Tuesday, July 5, 2011

Wed June 22nd

It was around midnight that I began to feel uncomfortable. I kept falling asleep & waking up praying as hard as I could because I knew that this feeling was different. I kept hoping that I would close my eyes & wake up to find that I was no longer feeling the mild cramping that seemed to be coming more frequent. At four a.m. I knew for sure that I was having contractions. I began to cry, Jason woke up & asked what was wrong. I tried to make it seem less than it was because I knew if he understood what was happening that he would fall apart & I needed him to stay strong & calm. I mentioned that my back was bothering me & encouraged him to fall back asleep.

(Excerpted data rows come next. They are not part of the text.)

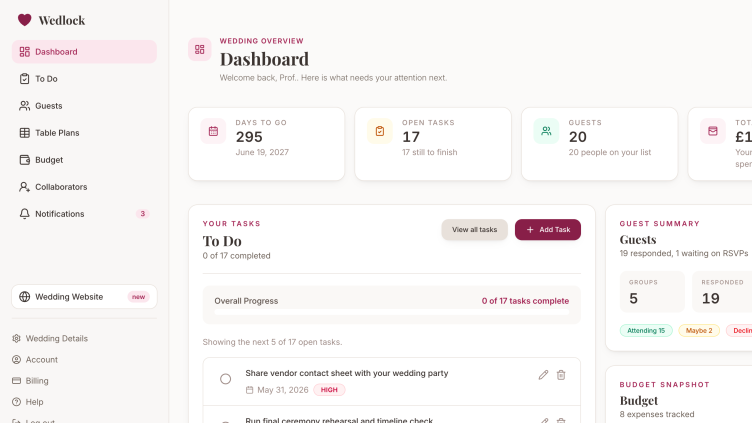Viewport: 752px width, 423px height.
Task: Click the View all tasks button
Action: click(x=474, y=230)
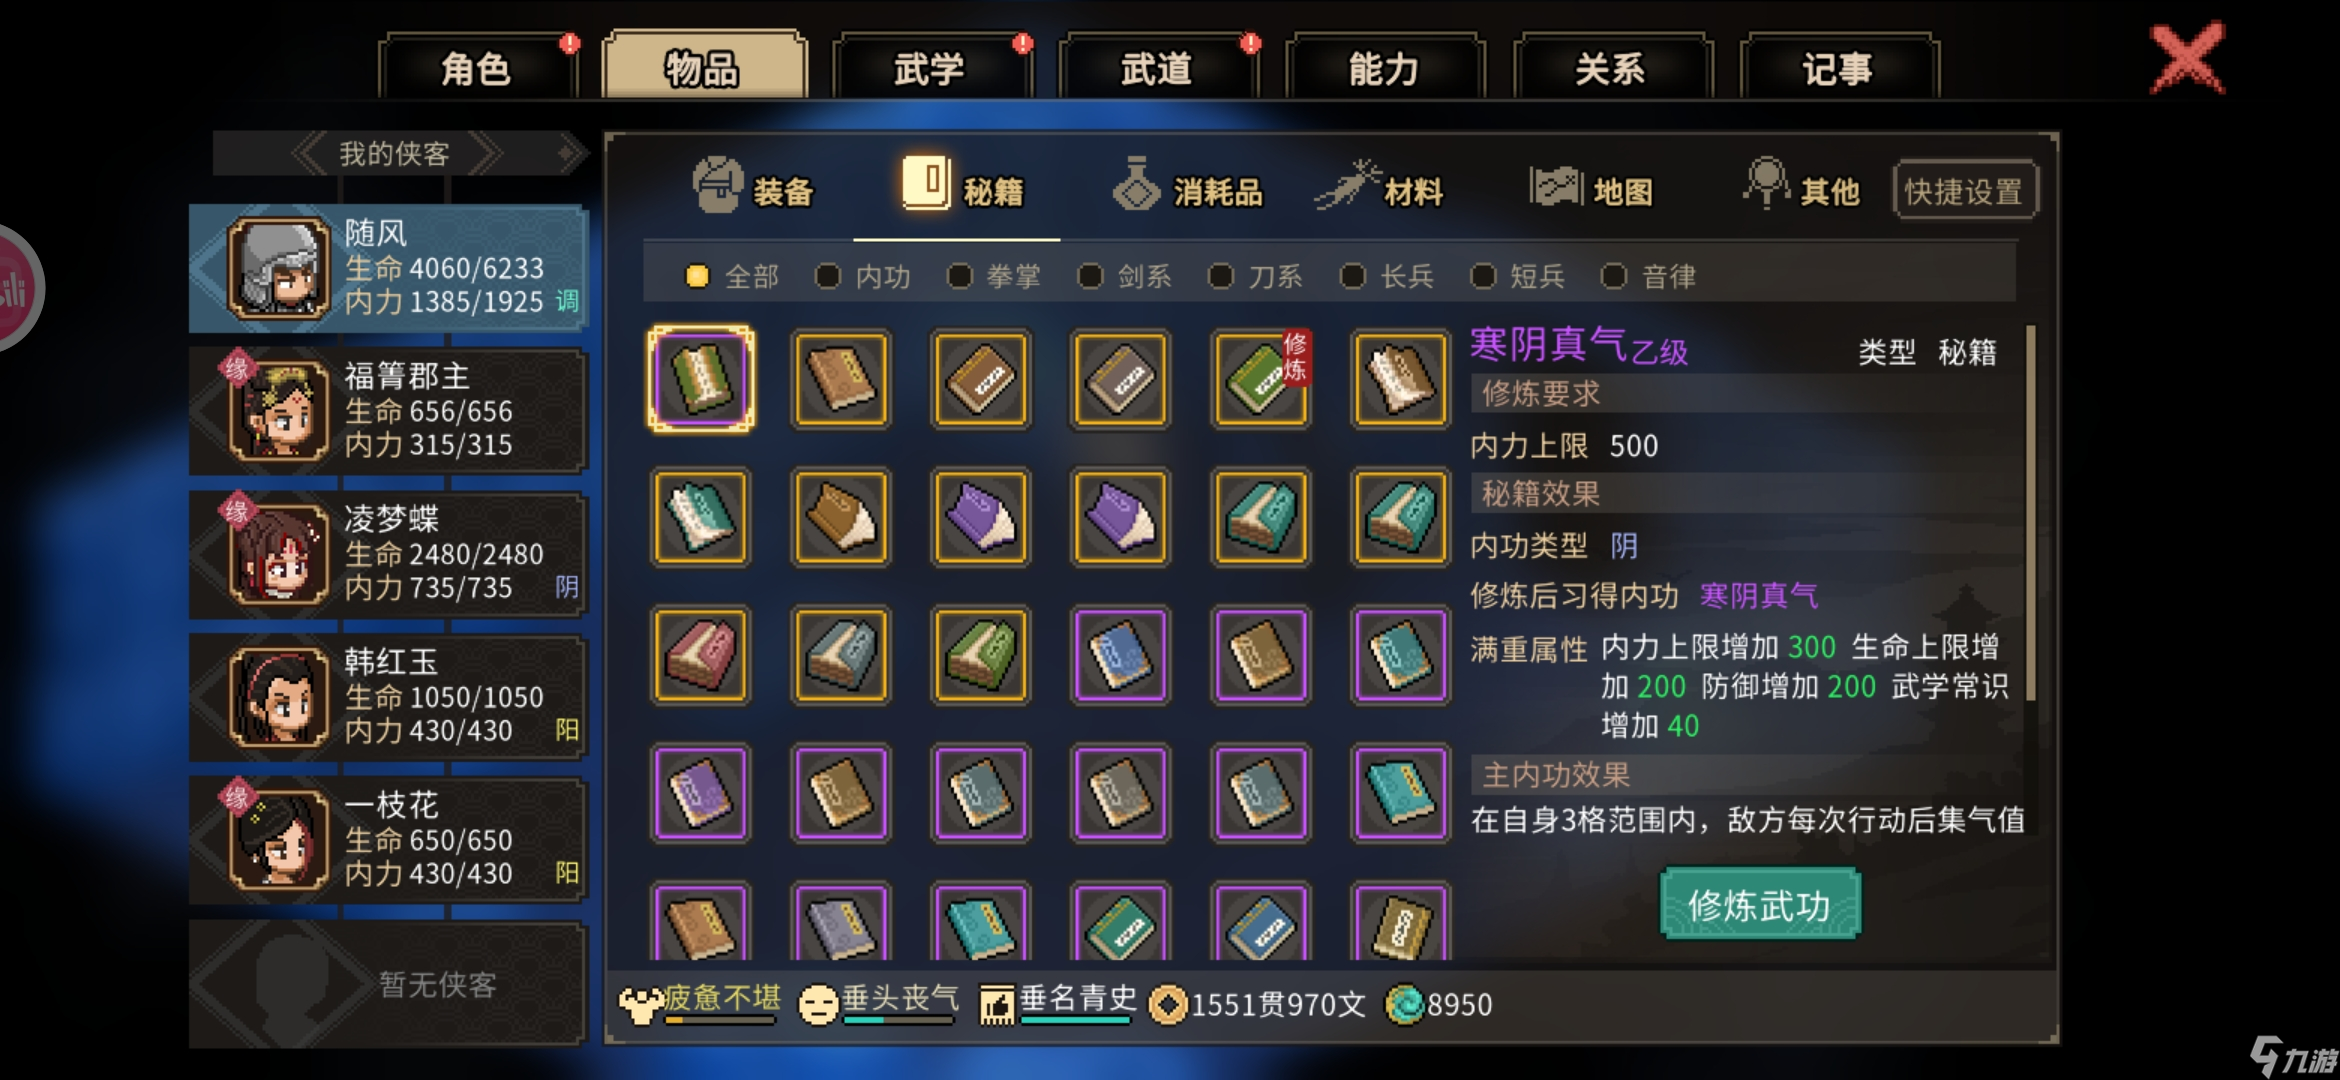Select the 装备 equipment category icon
This screenshot has width=2340, height=1080.
(x=717, y=185)
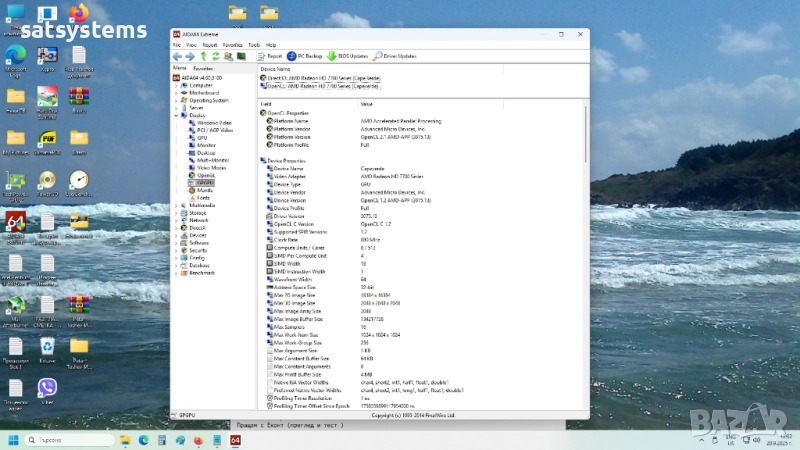This screenshot has height=450, width=800.
Task: Select the OpenGL item in Display tree
Action: click(205, 174)
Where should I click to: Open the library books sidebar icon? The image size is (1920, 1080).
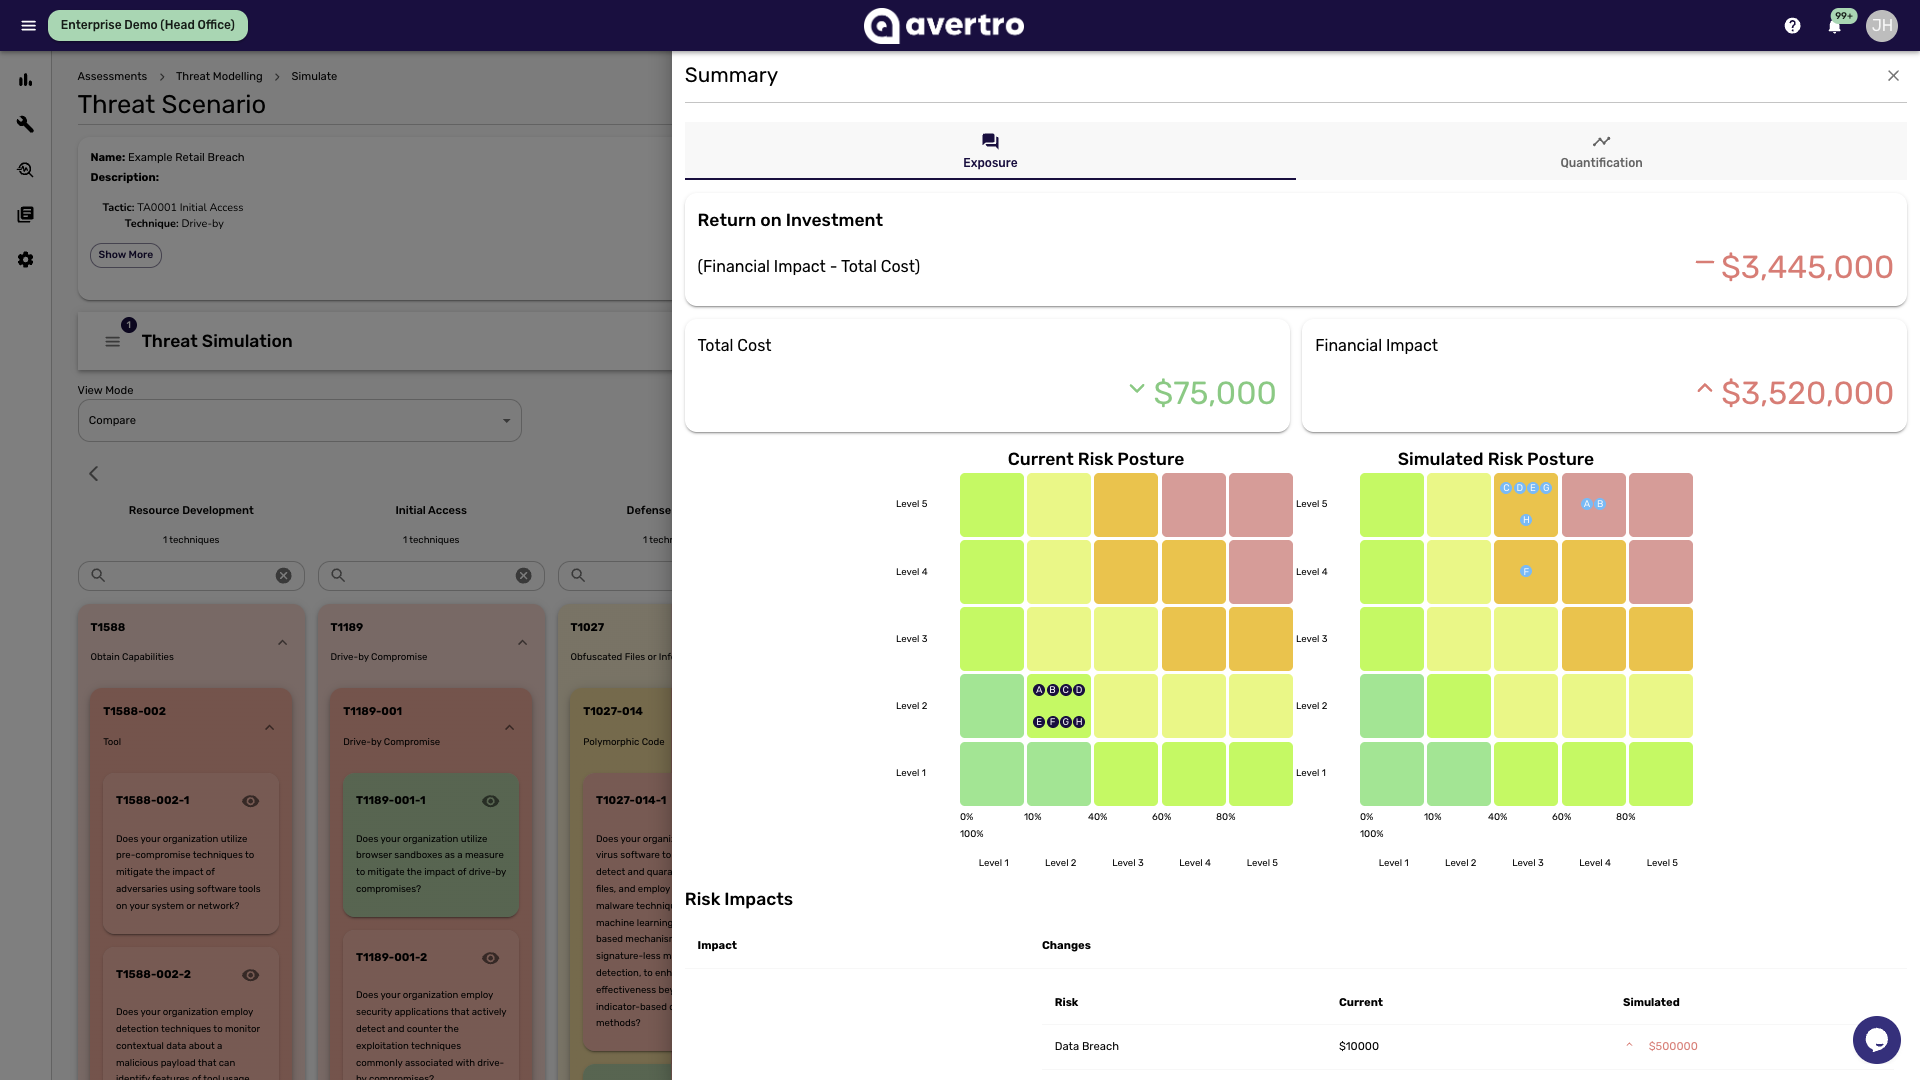26,214
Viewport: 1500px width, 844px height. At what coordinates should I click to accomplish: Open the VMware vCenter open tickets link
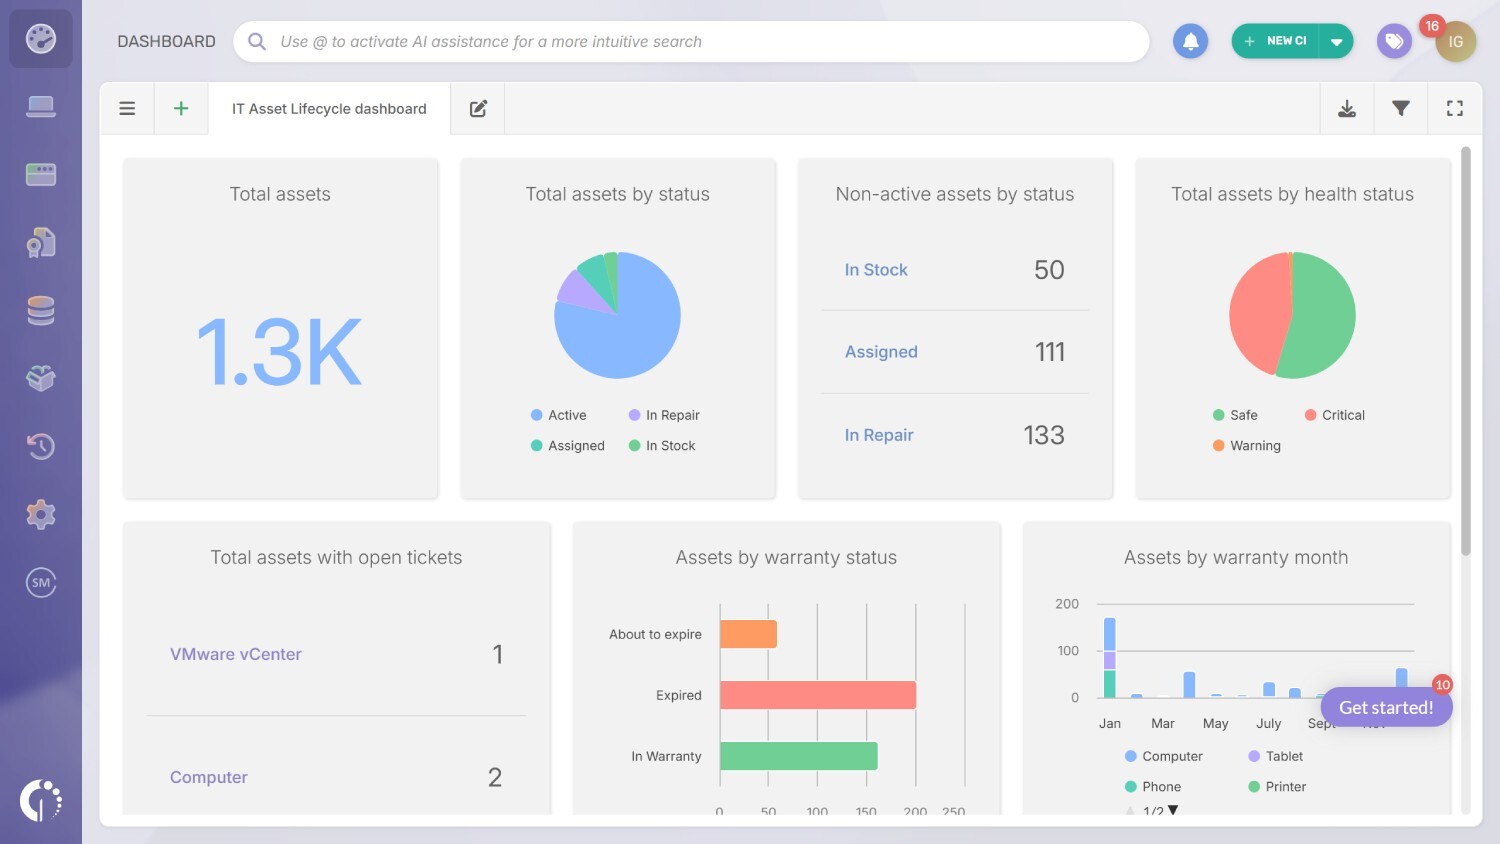click(x=236, y=654)
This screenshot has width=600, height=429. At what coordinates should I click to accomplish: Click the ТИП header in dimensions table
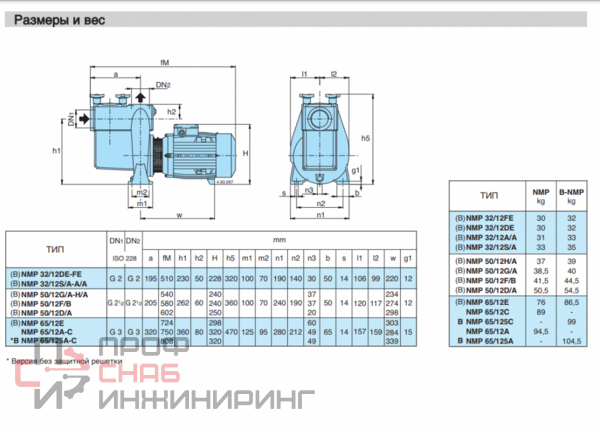55,251
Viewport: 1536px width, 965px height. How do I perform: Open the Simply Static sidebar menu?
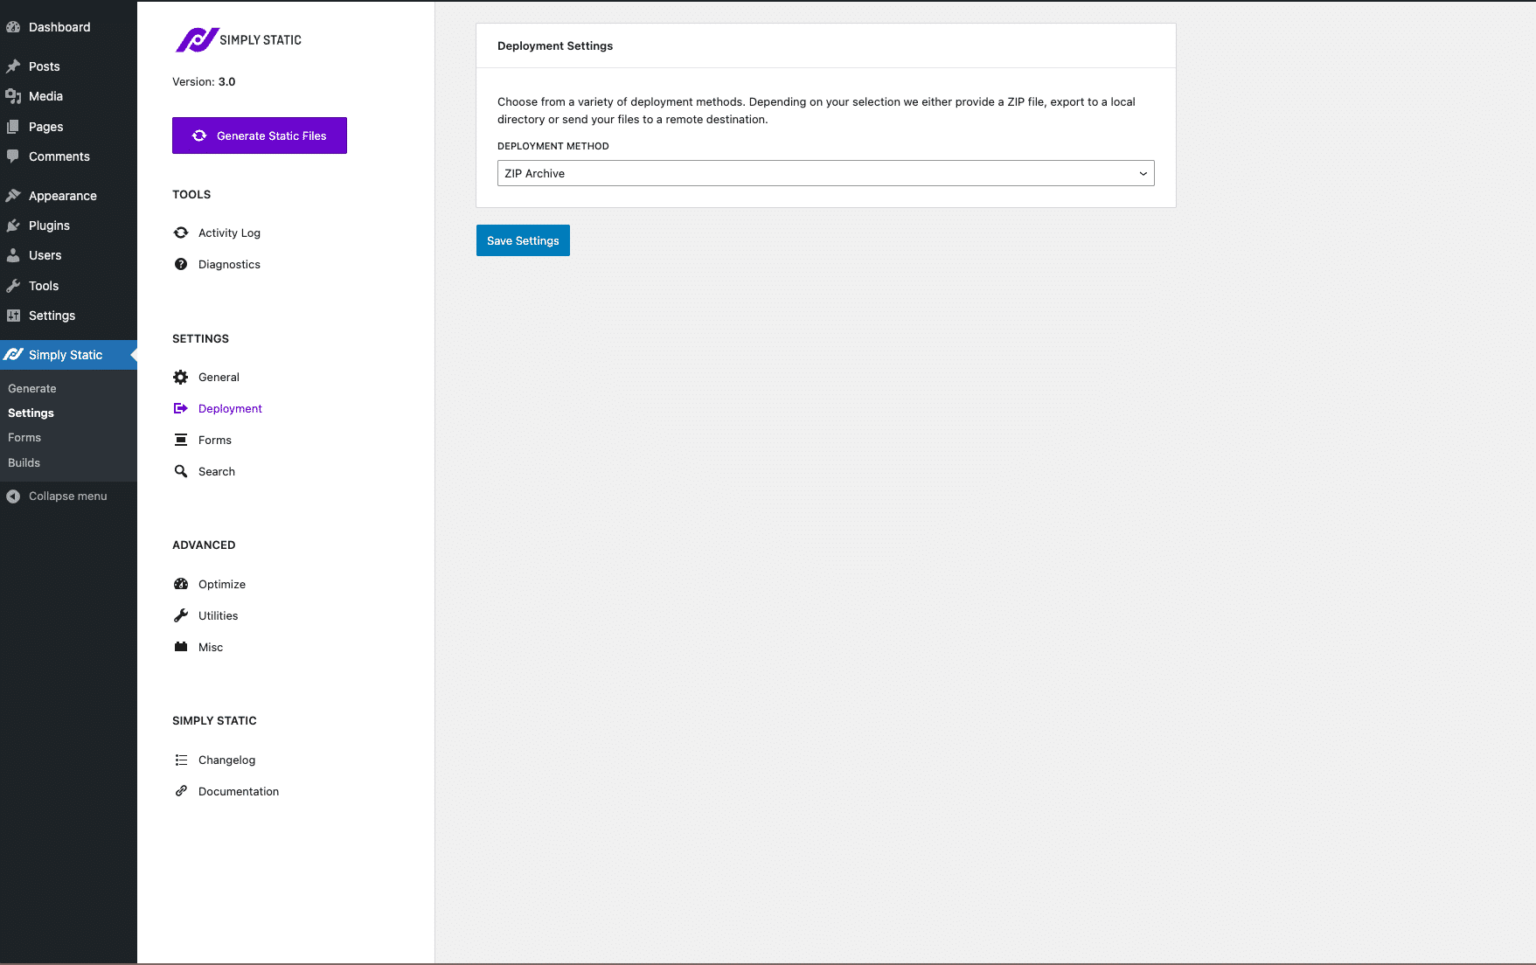(x=64, y=354)
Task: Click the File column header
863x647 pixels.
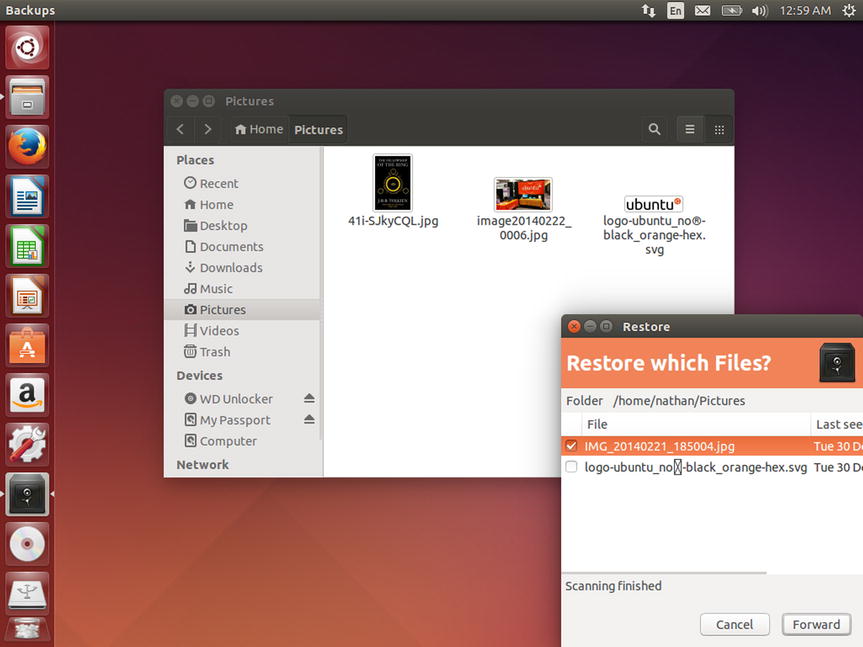Action: click(x=597, y=424)
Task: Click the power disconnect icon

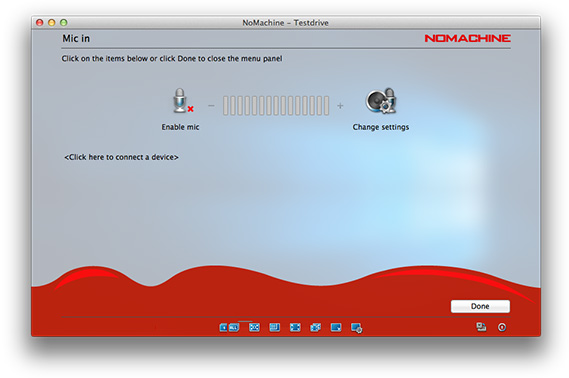Action: click(x=502, y=327)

I knew that even if we rushed to the hospital that there was nothing that they could do. I had spoke to my Dr. several times about this scenario & he made it very clear that if contractions were to begin before 24 weeks that our baby would not survive. Calvin was living in very little amniotic fluid which was causing his lungs to be damaged, this along with his extreme prematurity would not allow him to be able to live even with major medical intervention. Making it to the 24th week would allow him to have the steroids that his lungs needed for him to even have a chance at survival. I began to chant over & over in my head "God please help my baby to stay inside of me, God please allow my baby to live"! I repeated it constantly until I fell asleep again.

We began to prepare around seven a.m. to head to the hospital. I called my Dr. & made him aware of what was happening.